=== Brano fornito ===

Un racconto torrenziale e vivace,
accompagnato da un gesto da un sorriso. L’irrequietezza del grande
interprete, il calore dello showman, la bellezza di una vita
vissuta per l’arte, gli amici e la fedeltà alla propria identità:
Ian McKellen, per il grande pubblico Gandalf e
Magneto, ha letteralmente incantato il pubblico della Festa
del Cinema di Roma.
Vita privata, carriera, figli non
voluti e ruoli ricercati, in poche battute e tanta energia, ecco
l’Incontro Ravvicinato con lo straordinario e
vitale interprete.
Il coming out
“Qualunque persona gay abbia
fatto coming out, vi dirà che è la cosa migliore mai fatta. Perché
tutto migliora, si diventa più sicuri e per me, per esempio, il
lavoro è diventato migliore, sono diventato un attore più bravo a
detta di tutti. Non dovevo più fingere. Ma capisco che non è
semplice per tutti. Ho incontrato ragazzini nelle scuole che a 13 o
14 anni conoscono e parlano della propria sessualità, e hanno fatto
una cosa che io ho impiegato 40 anni per fare.”
Gli inizi
“Il passaggio al cinema è stato
difficile. Ho fatto un provino per Barbarella con Jane Fonda, da
giovane, e una volta a Cinecittà un altro provino per un bandito
siciliano. Mi vestirono di tutto punto ma dissero che ero troppo
meravigliosamente inglese per quella parte. Non ce l’ho fatta.

=== Informazioni mostrate ===

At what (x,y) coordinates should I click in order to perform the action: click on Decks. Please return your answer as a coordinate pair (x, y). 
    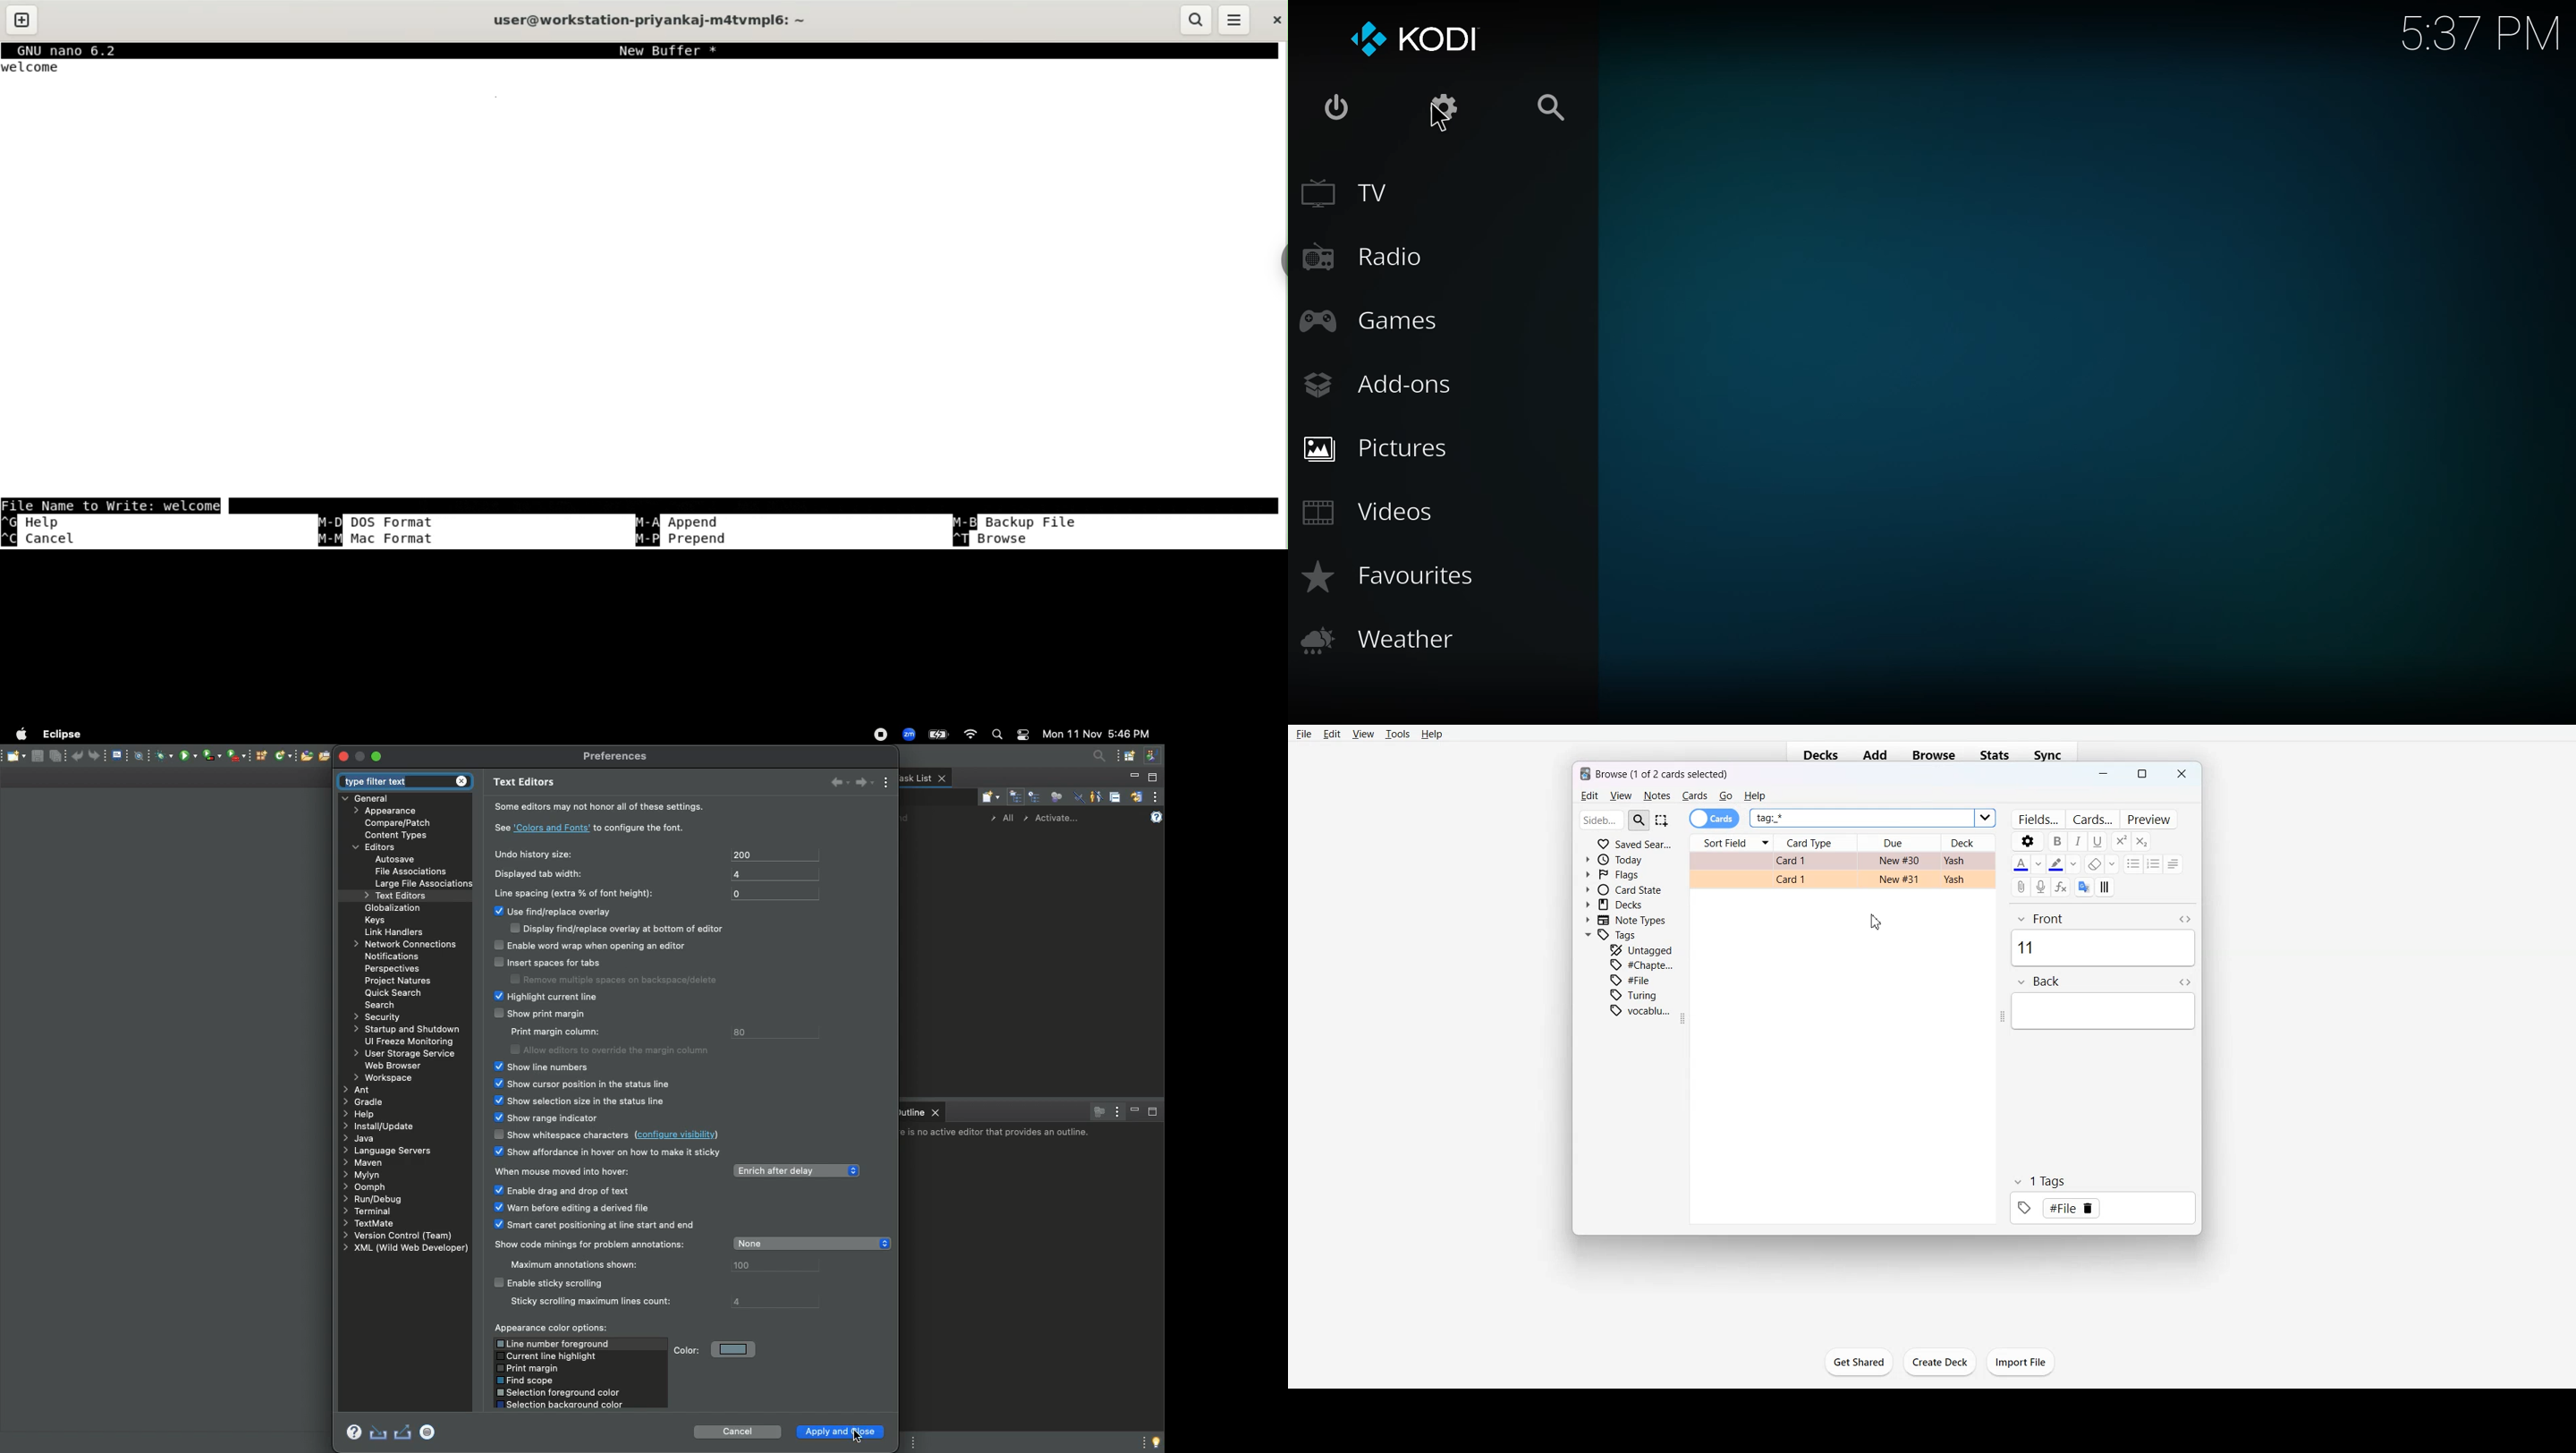
    Looking at the image, I should click on (1817, 756).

===

**Le tue istruzioni:** Elenca tutti gli argomenti che, secondo il brano sull'incontro con Ian McKellen, sono stati affrontati nell'Incontro Ravvicinato. Per rispondere basati soltanto sul brano.

**Soluzione esercizio:** Vita privata, carriera, figli non voluti e ruoli ricercati.